(Exercise objective) Look through the entries. Copy each line that has the word "Open".

(Data in this exercise)

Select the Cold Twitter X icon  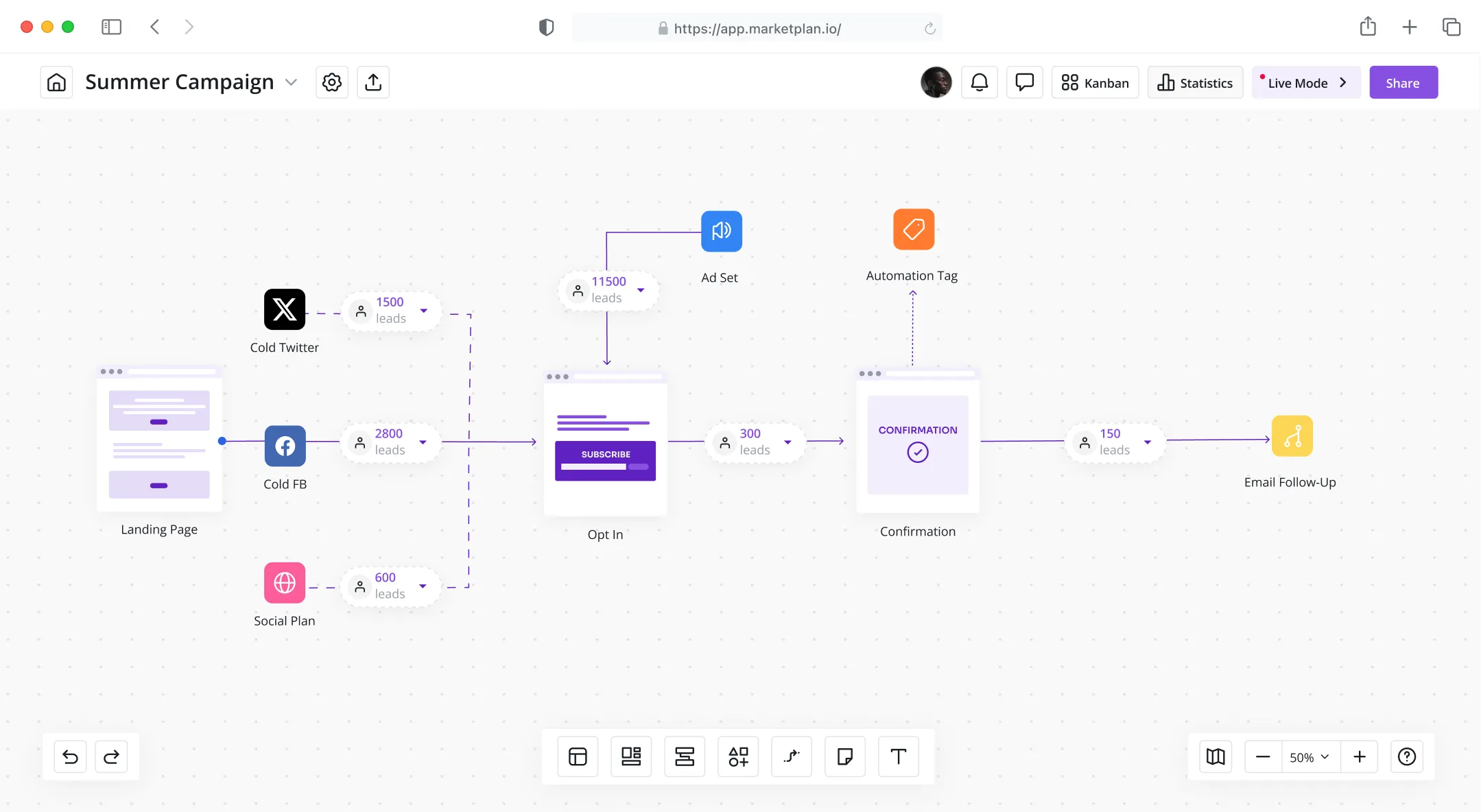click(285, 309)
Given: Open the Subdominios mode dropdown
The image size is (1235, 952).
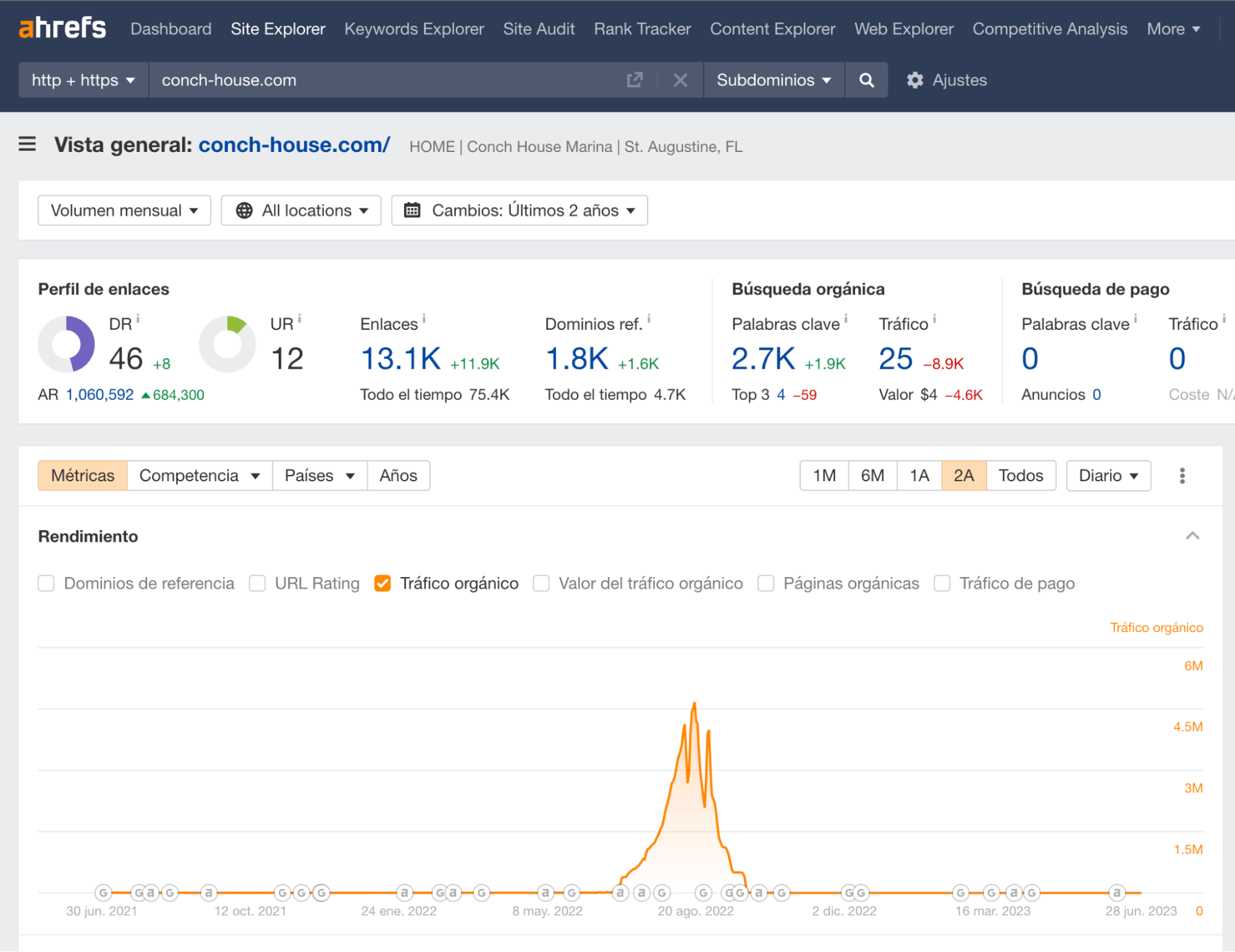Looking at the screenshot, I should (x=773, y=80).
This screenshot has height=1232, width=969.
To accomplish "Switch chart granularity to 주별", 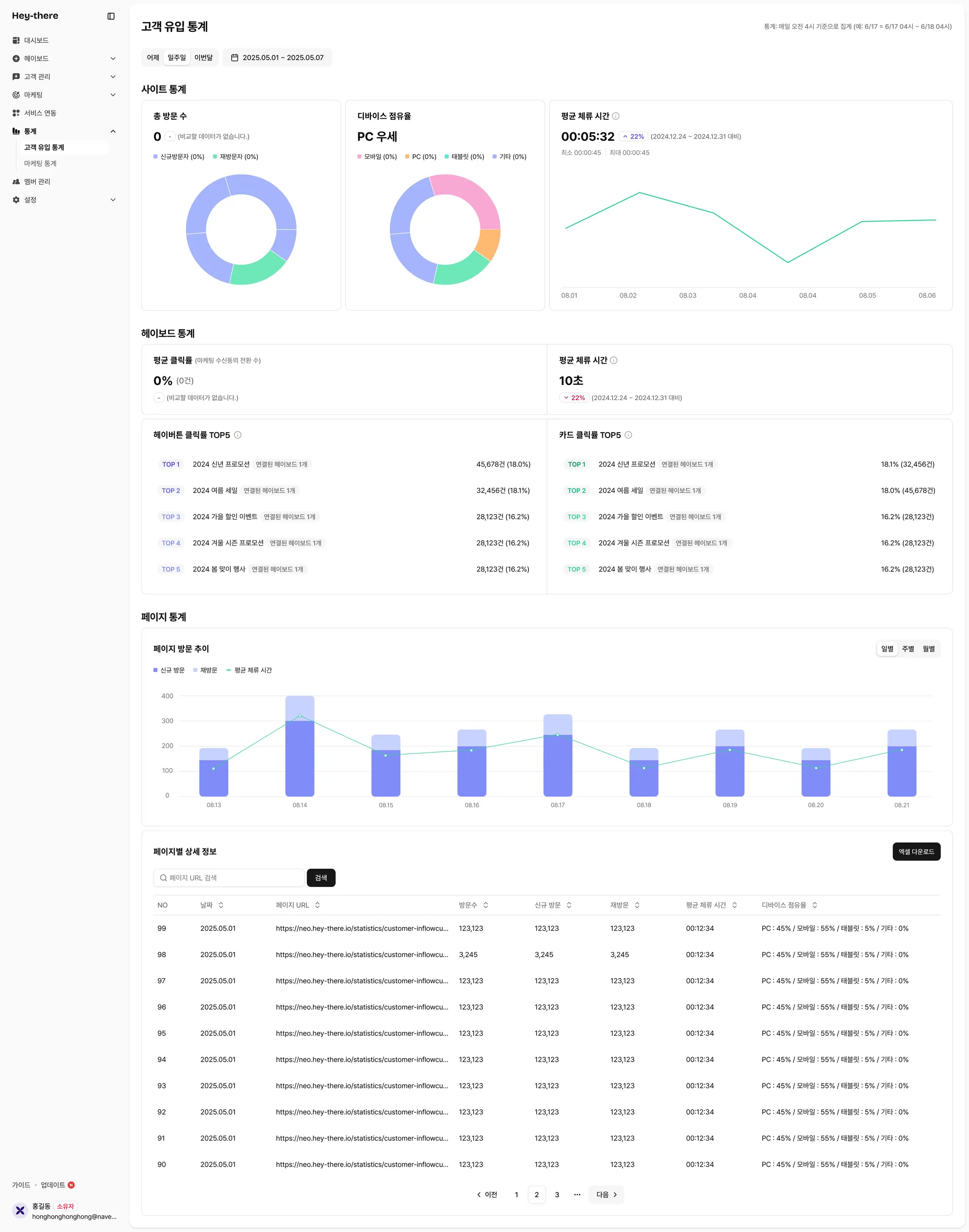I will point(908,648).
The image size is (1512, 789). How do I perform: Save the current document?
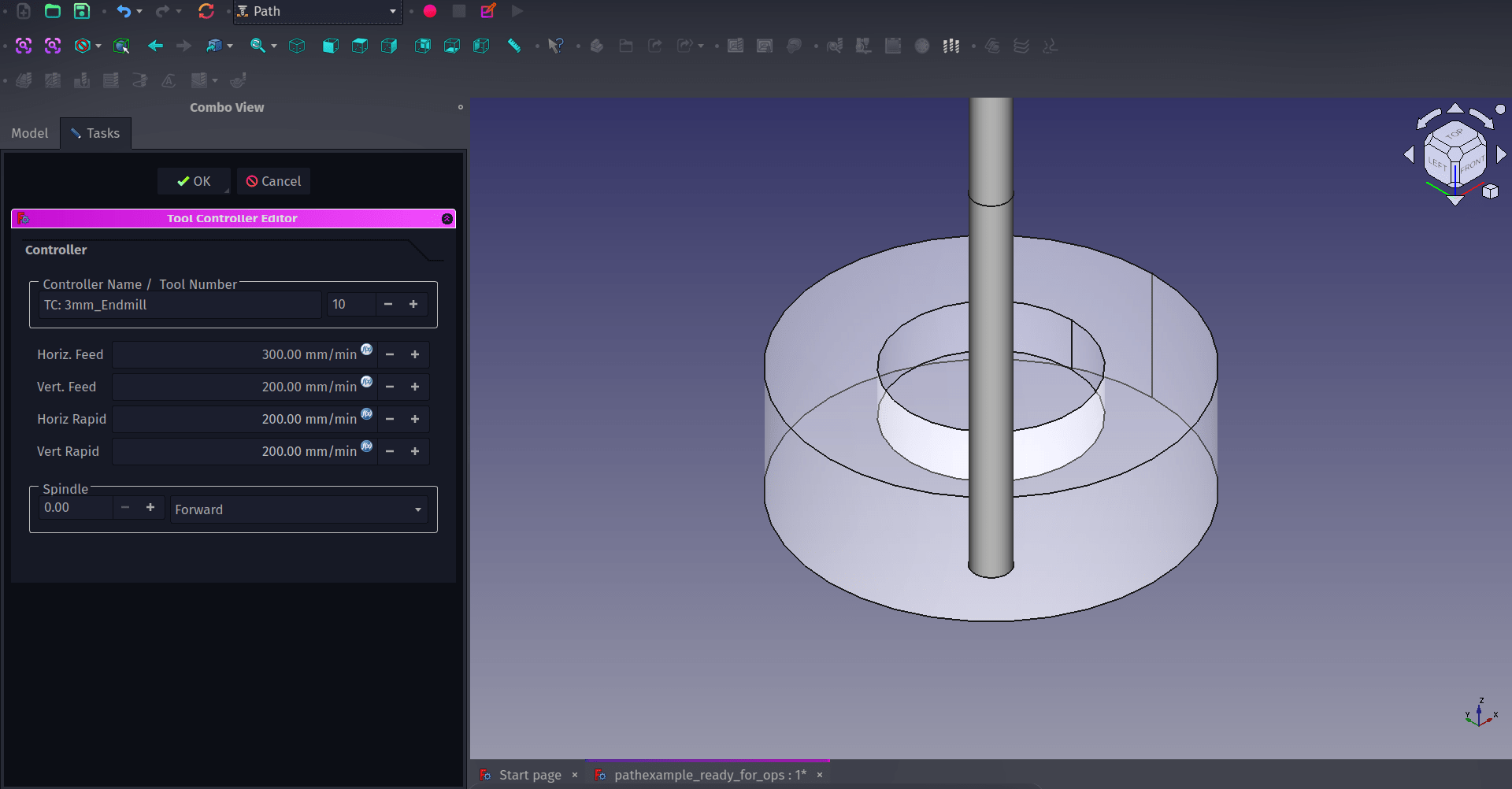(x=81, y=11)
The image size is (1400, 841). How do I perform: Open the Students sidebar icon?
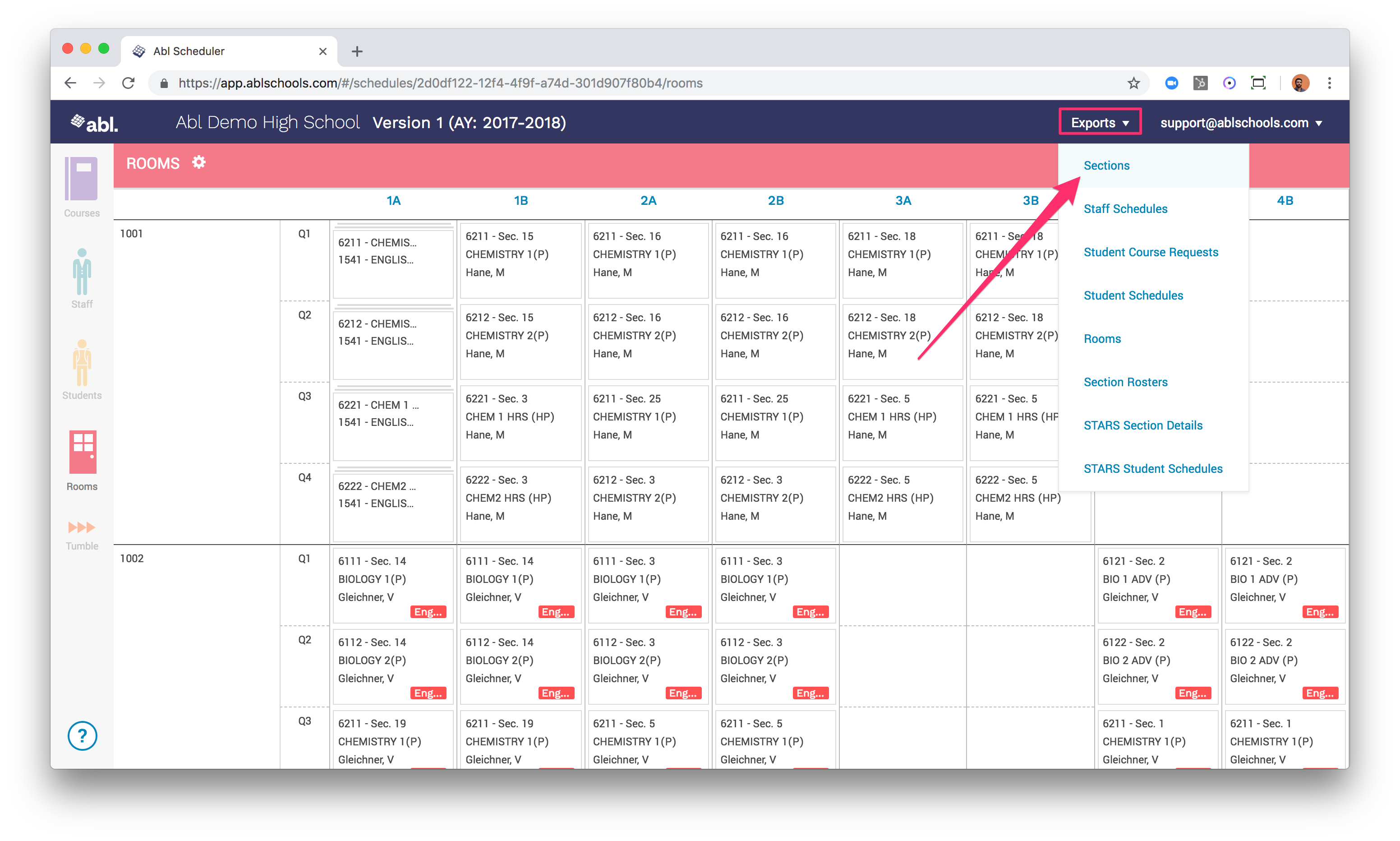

(Task result)
Given: Open the Subdominios mode dropdown
The image size is (1400, 841). How do I perform: Open the Students sidebar icon?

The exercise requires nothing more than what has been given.